-- Begin Given text --

Add scripts to export all CSV files and aggregate by month

This commit is contained in:
Kevin Bataille
2026-02-09 10:35:45 +01:00
parent 482a199908
commit 7e58c68197
50 changed files with 864 additions and 1302 deletions

258
scripts/aggregate_by_month.py Executable file
View File

@@ -0,0 +1,258 @@
#!/usr/bin/env python3
"""
Script to aggregate all account statements by month
"""
import os
import csv
import sys
import argparse
import re
from datetime import datetime
from collections import defaultdict
import calendar
def parse_date(date_str, source_file):
"""
Parse date from various formats and return normalized (year, month, day)
"""
# Try different date formats
formats = [
'%d/%m/%Y', # DD/MM/YYYY
'%m/%d/%Y', # MM/DD/YYYY (Amex format)
'%Y-%m-%d', # YYYY-MM-DD (Revolut format)
]
for fmt in formats:
try:
dt = datetime.strptime(date_str, fmt)
return (dt.year, dt.month, dt.day)
except ValueError:
continue
# Try to extract from filename (for SNCF)
if 'salaire' in source_file.lower():
months = ['janvier', 'fevrier', 'mars', 'avril', 'mai', 'juin',
'juillet', 'aout', 'septembre', 'octobre', 'novembre', 'decembre']
for i, month in enumerate(months, 1):
if month.lower() in source_file.lower():
year_match = re.search(r'20(\d{2})', source_file)

-- End Given text --
-- Begin Information given --

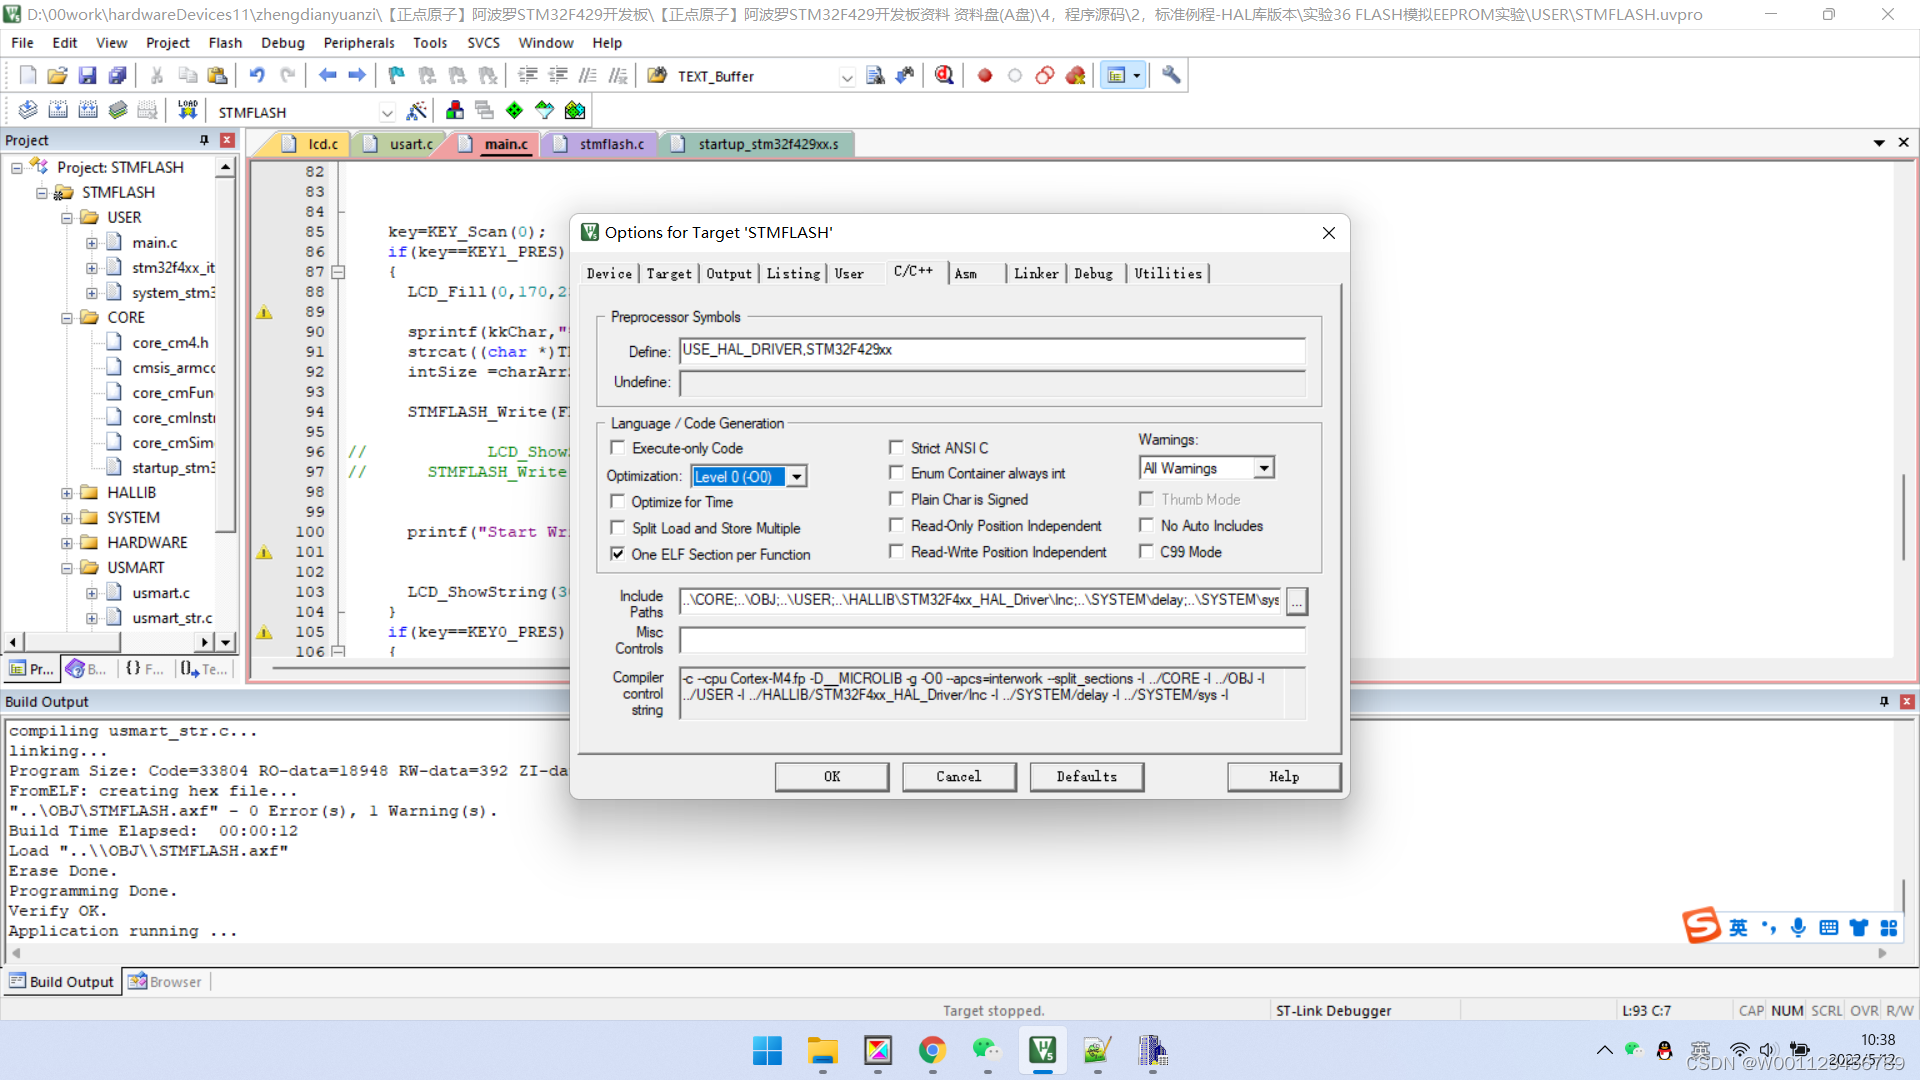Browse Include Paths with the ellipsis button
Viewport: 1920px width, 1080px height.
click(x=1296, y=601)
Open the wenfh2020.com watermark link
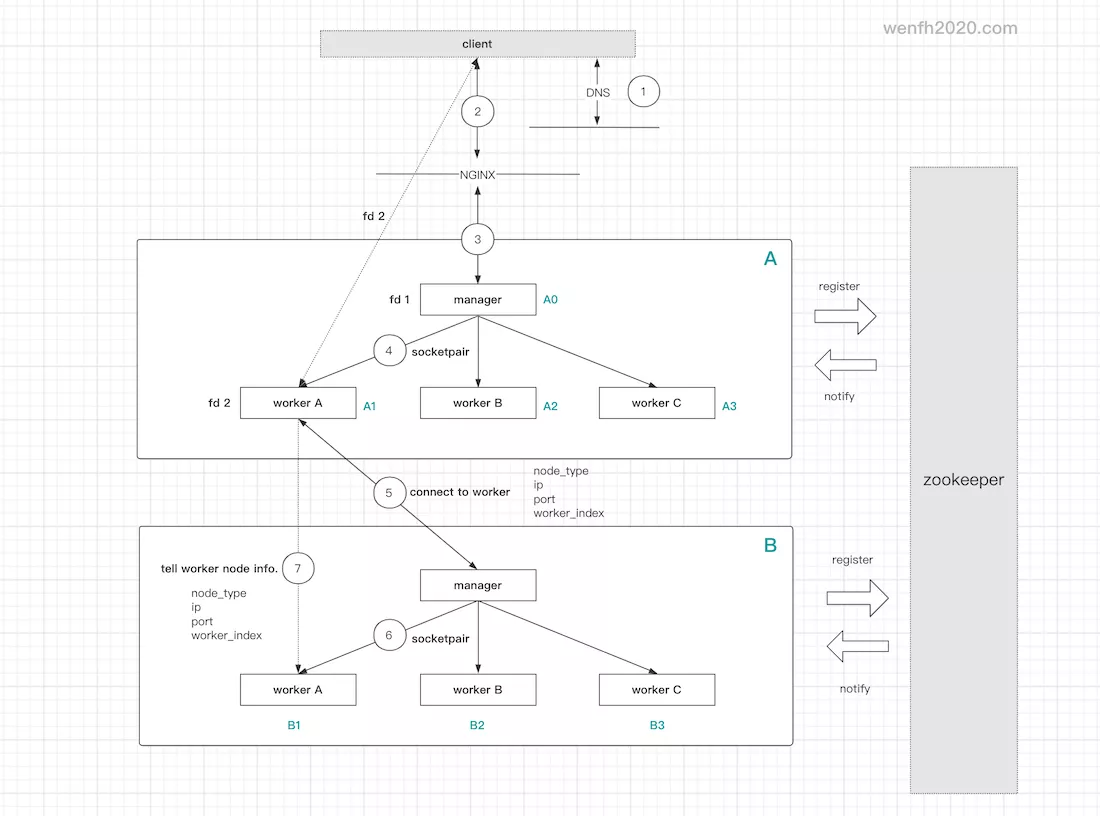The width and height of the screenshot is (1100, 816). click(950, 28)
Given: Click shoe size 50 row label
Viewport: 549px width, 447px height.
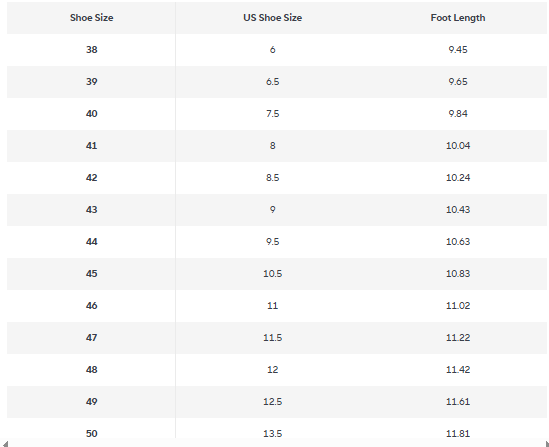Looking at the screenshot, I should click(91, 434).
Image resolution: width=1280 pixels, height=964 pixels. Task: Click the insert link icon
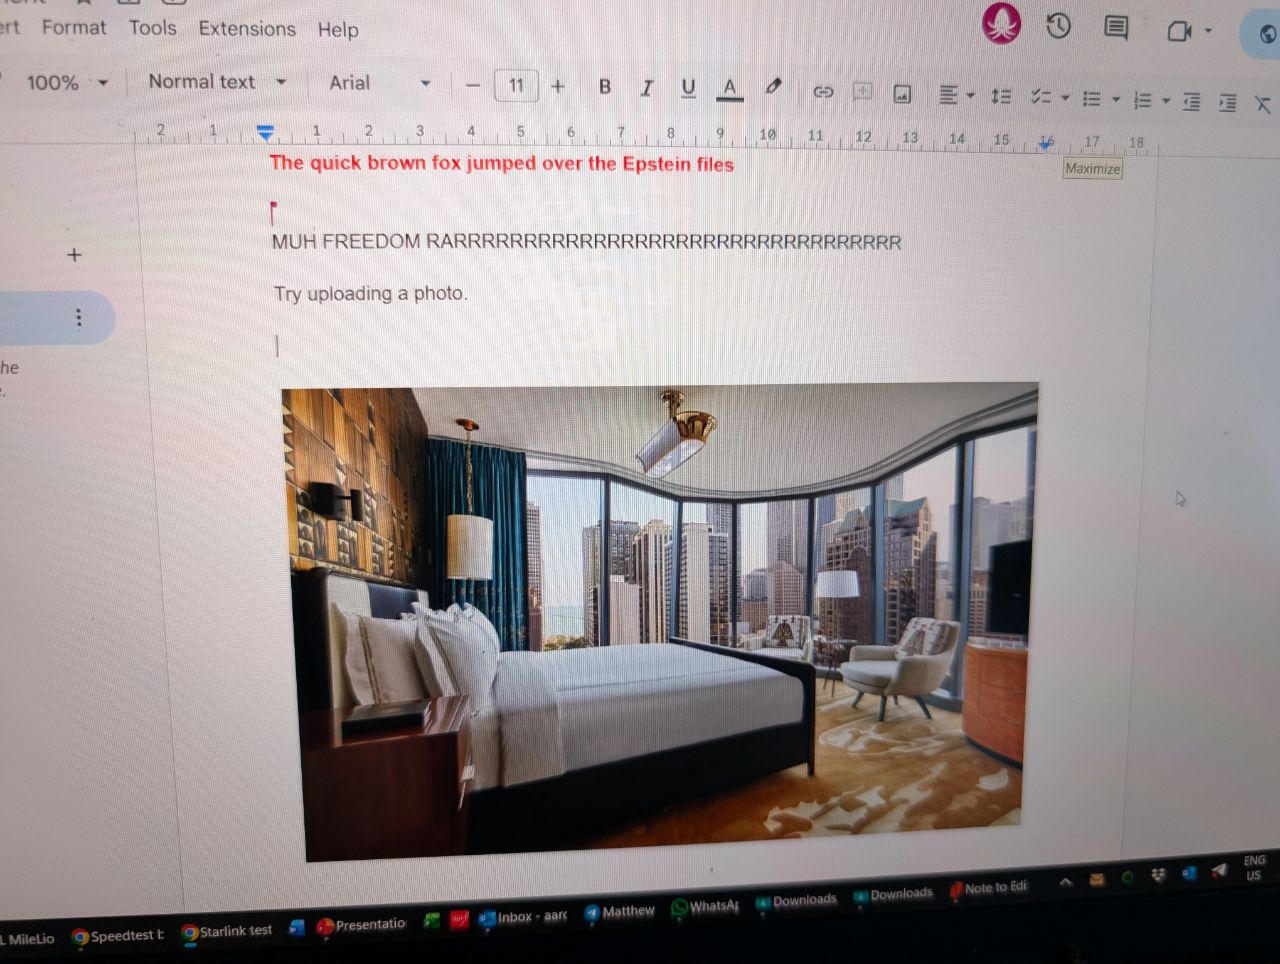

-- End Information given --
-- Begin Information given --

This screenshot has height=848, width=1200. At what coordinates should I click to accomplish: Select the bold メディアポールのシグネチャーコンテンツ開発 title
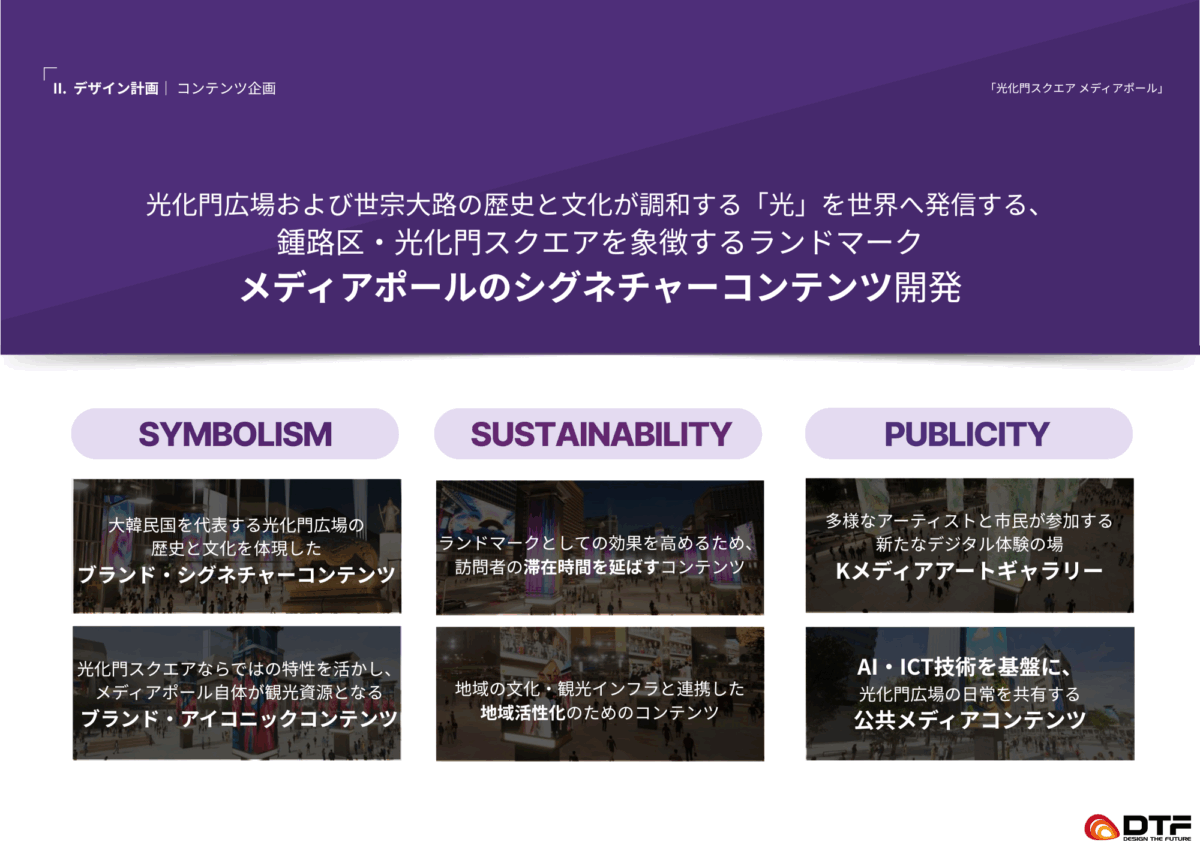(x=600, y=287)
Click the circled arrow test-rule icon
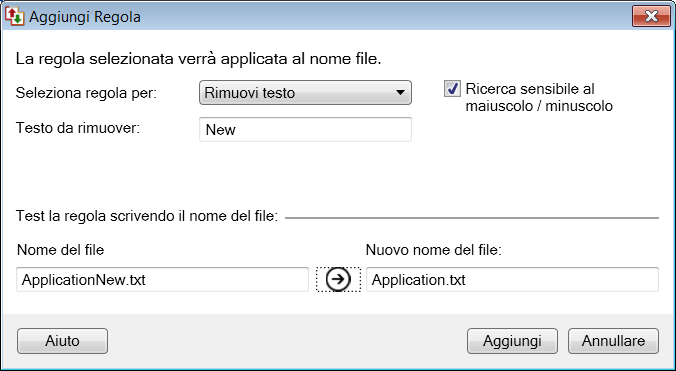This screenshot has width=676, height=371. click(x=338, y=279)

-- End Information given --

### Set task
Carry on the commit page with the month-aggregation script's code, picking up right after the last line shown. The listing is separate material.

### Response for this exercise
year = int(year_match.group(1)) if year_match else datetime.now().year
return (year, i, 1)
# Default: return current date
return (datetime.now().year, datetime.now().month, 1)
def categorize_institution(source_file):
"""
Determine the institution based on the source filename
"""
source_lower = source_file.lower()
if 'boursobank' in source_lower or 'releve-compte' in source_lower:
return 'Boursobank'
elif 'american_express' in source_lower or 'amex' in source_lower:
return 'American Express'
elif 'monabanq' in source_lower or 'extrait de comptes' in source_lower:
return 'Monabanq'
elif 'revolut' in source_lower:
return 'Revolut'
elif 'sncf' in source_lower or 'salaire' in source_lower:
return 'SNCF'
elif 'la_poste' in source_lower or '2-la.poste' in source_lower or 'releve_ccp' in source_lower:
return 'La Poste'
return 'Other'
def process_csv_file(file_path):
"""
Process a CSV file and return a list of transactions
"""
transactions = []
institution = categorize_institution(os.path.basename(file_path))
with open(file_path, 'r', encoding='utf-8') as f:
reader = csv.DictReader(f)
for row in reader:
# Get the date
date_str = row.get('Date', '')
if not date_str:
continue
# Parse and normalize the date
year, month, day = parse_date(date_str, row.get('Source', ''))
# Get amount (handle different column names)
amount_str = row.get('Amount', '') or row.get('Debit', '') or row.get('Credit', '0')
try:
amount = float(amount_str.replace(',', '.')) if amount_str else 0
except ValueError:
amount = 0
# Create transaction record
transactions.append({
'year': year,
'month': month,
'day': day,
'date_str': date_str,
'description': row.get('Description', ''),
'category': row.get('Category', 'Other'),
'amount': amount,
'institution': institution,
'source': row.get('Source', os.path.basename(file_path))
})
return transactions
def main():
parser = argparse.ArgumentParser(description='Aggregate all account statements by month')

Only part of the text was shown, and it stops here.